#### Entries for locating text and elements:
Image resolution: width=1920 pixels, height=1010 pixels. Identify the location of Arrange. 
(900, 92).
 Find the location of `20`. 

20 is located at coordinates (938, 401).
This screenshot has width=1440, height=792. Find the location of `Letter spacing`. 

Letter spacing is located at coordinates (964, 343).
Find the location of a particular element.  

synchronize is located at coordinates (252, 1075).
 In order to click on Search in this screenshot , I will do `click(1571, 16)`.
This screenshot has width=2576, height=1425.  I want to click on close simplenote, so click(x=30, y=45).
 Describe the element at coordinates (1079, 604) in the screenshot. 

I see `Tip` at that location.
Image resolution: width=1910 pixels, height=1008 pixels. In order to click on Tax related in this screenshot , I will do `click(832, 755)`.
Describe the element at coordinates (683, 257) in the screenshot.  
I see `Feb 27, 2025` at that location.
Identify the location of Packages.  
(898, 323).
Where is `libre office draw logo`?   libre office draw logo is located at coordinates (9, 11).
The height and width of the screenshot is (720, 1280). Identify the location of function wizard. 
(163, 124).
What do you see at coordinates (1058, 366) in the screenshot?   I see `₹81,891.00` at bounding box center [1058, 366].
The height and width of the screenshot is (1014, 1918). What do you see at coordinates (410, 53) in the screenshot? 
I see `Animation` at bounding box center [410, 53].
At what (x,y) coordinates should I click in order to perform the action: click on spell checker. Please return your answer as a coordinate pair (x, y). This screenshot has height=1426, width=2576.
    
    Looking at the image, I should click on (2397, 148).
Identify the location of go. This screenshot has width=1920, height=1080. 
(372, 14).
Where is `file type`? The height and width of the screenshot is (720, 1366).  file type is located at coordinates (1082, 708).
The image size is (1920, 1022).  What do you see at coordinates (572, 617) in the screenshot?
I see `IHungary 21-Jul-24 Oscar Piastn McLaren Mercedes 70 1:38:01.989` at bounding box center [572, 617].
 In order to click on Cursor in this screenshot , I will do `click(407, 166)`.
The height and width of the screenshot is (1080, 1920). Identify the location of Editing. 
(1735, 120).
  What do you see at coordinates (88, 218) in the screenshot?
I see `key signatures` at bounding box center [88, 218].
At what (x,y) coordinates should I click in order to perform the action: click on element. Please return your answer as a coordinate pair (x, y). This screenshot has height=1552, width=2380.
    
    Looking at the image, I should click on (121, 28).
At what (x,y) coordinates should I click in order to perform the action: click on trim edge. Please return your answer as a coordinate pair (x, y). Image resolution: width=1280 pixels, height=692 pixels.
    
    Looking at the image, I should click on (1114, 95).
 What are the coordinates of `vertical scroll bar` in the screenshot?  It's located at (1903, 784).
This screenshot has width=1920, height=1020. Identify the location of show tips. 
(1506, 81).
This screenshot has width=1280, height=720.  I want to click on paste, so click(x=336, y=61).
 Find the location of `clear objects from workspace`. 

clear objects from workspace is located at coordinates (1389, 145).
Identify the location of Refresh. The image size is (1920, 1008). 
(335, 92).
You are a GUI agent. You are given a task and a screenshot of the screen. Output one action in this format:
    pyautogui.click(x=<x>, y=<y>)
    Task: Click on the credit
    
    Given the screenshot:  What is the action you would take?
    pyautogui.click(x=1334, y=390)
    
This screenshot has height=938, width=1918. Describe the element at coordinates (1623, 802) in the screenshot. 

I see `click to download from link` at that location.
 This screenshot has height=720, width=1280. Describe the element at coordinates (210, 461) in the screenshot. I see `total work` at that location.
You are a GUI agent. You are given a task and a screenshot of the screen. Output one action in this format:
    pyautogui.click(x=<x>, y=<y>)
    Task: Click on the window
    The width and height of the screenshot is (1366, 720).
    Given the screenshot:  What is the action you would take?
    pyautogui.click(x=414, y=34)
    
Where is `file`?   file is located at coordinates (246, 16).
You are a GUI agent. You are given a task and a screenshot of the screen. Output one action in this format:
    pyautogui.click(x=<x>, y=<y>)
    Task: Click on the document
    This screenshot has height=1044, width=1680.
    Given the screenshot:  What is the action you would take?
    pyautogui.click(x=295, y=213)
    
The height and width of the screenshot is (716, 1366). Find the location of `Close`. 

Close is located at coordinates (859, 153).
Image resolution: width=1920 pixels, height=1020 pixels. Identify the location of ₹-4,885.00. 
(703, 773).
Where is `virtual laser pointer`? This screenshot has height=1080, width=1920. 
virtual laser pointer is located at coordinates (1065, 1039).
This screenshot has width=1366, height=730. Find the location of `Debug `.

#### TASK INSTRUCTIONS:
Output every one of the lines above without any changes.

#### ANSWER TO THIS EXERCISE:
Image resolution: width=1920 pixels, height=1010 pixels. Identify the location of Arrange. 
(900, 92).
 Find the location of `20`. 

20 is located at coordinates (938, 401).
This screenshot has width=1440, height=792. Find the location of `Letter spacing`. 

Letter spacing is located at coordinates (964, 343).
Find the location of a particular element.  

synchronize is located at coordinates (252, 1075).
 In order to click on Search in this screenshot , I will do `click(1571, 16)`.
This screenshot has width=2576, height=1425.  I want to click on close simplenote, so click(x=30, y=45).
 Describe the element at coordinates (1079, 604) in the screenshot. 

I see `Tip` at that location.
Image resolution: width=1910 pixels, height=1008 pixels. In order to click on Tax related in this screenshot , I will do `click(832, 755)`.
Describe the element at coordinates (683, 257) in the screenshot.  
I see `Feb 27, 2025` at that location.
Identify the location of Packages.  
(898, 323).
Where is `libre office draw logo`?   libre office draw logo is located at coordinates (9, 11).
The height and width of the screenshot is (720, 1280). Identify the location of function wizard. 
(163, 124).
What do you see at coordinates (1058, 366) in the screenshot?   I see `₹81,891.00` at bounding box center [1058, 366].
The height and width of the screenshot is (1014, 1918). What do you see at coordinates (410, 53) in the screenshot? 
I see `Animation` at bounding box center [410, 53].
At what (x,y) coordinates should I click in order to perform the action: click on spell checker. Please return your answer as a coordinate pair (x, y). This screenshot has height=1426, width=2576.
    
    Looking at the image, I should click on (2397, 148).
Identify the location of go. This screenshot has width=1920, height=1080. 
(372, 14).
Where is `file type`? The height and width of the screenshot is (720, 1366).  file type is located at coordinates (1082, 708).
The image size is (1920, 1022).  What do you see at coordinates (572, 617) in the screenshot?
I see `IHungary 21-Jul-24 Oscar Piastn McLaren Mercedes 70 1:38:01.989` at bounding box center [572, 617].
 In order to click on Cursor in this screenshot , I will do `click(407, 166)`.
The height and width of the screenshot is (1080, 1920). Identify the location of Editing. 
(1735, 120).
  What do you see at coordinates (88, 218) in the screenshot?
I see `key signatures` at bounding box center [88, 218].
At what (x,y) coordinates should I click in order to perform the action: click on element. Please return your answer as a coordinate pair (x, y). This screenshot has height=1552, width=2380.
    
    Looking at the image, I should click on (121, 28).
At what (x,y) coordinates should I click in order to perform the action: click on trim edge. Please return your answer as a coordinate pair (x, y). Image resolution: width=1280 pixels, height=692 pixels.
    
    Looking at the image, I should click on (1114, 95).
 What are the coordinates of `vertical scroll bar` in the screenshot?  It's located at (1903, 784).
This screenshot has width=1920, height=1020. Identify the location of show tips. 
(1506, 81).
This screenshot has width=1280, height=720.  I want to click on paste, so click(x=336, y=61).
 Find the location of `clear objects from workspace`. 

clear objects from workspace is located at coordinates (1389, 145).
Identify the location of Refresh. The image size is (1920, 1008). 
(335, 92).
You are a GUI agent. You are given a task and a screenshot of the screen. Output one action in this format:
    pyautogui.click(x=<x>, y=<y>)
    Task: Click on the credit
    
    Given the screenshot:  What is the action you would take?
    pyautogui.click(x=1334, y=390)
    
This screenshot has height=938, width=1918. Describe the element at coordinates (1623, 802) in the screenshot. 

I see `click to download from link` at that location.
 This screenshot has height=720, width=1280. Describe the element at coordinates (210, 461) in the screenshot. I see `total work` at that location.
You are a GUI agent. You are given a task and a screenshot of the screen. Output one action in this format:
    pyautogui.click(x=<x>, y=<y>)
    Task: Click on the window
    The width and height of the screenshot is (1366, 720).
    Given the screenshot:  What is the action you would take?
    pyautogui.click(x=414, y=34)
    
Where is `file`?   file is located at coordinates (246, 16).
You are a GUI agent. You are given a task and a screenshot of the screen. Output one action in this format:
    pyautogui.click(x=<x>, y=<y>)
    Task: Click on the document
    This screenshot has height=1044, width=1680.
    Given the screenshot:  What is the action you would take?
    pyautogui.click(x=295, y=213)
    
The height and width of the screenshot is (716, 1366). Find the location of `Close`. 

Close is located at coordinates (859, 153).
Image resolution: width=1920 pixels, height=1020 pixels. Identify the location of ₹-4,885.00. 
(703, 773).
Where is `virtual laser pointer`? This screenshot has height=1080, width=1920. 
virtual laser pointer is located at coordinates (1065, 1039).
This screenshot has width=1366, height=730. Find the location of `Debug `.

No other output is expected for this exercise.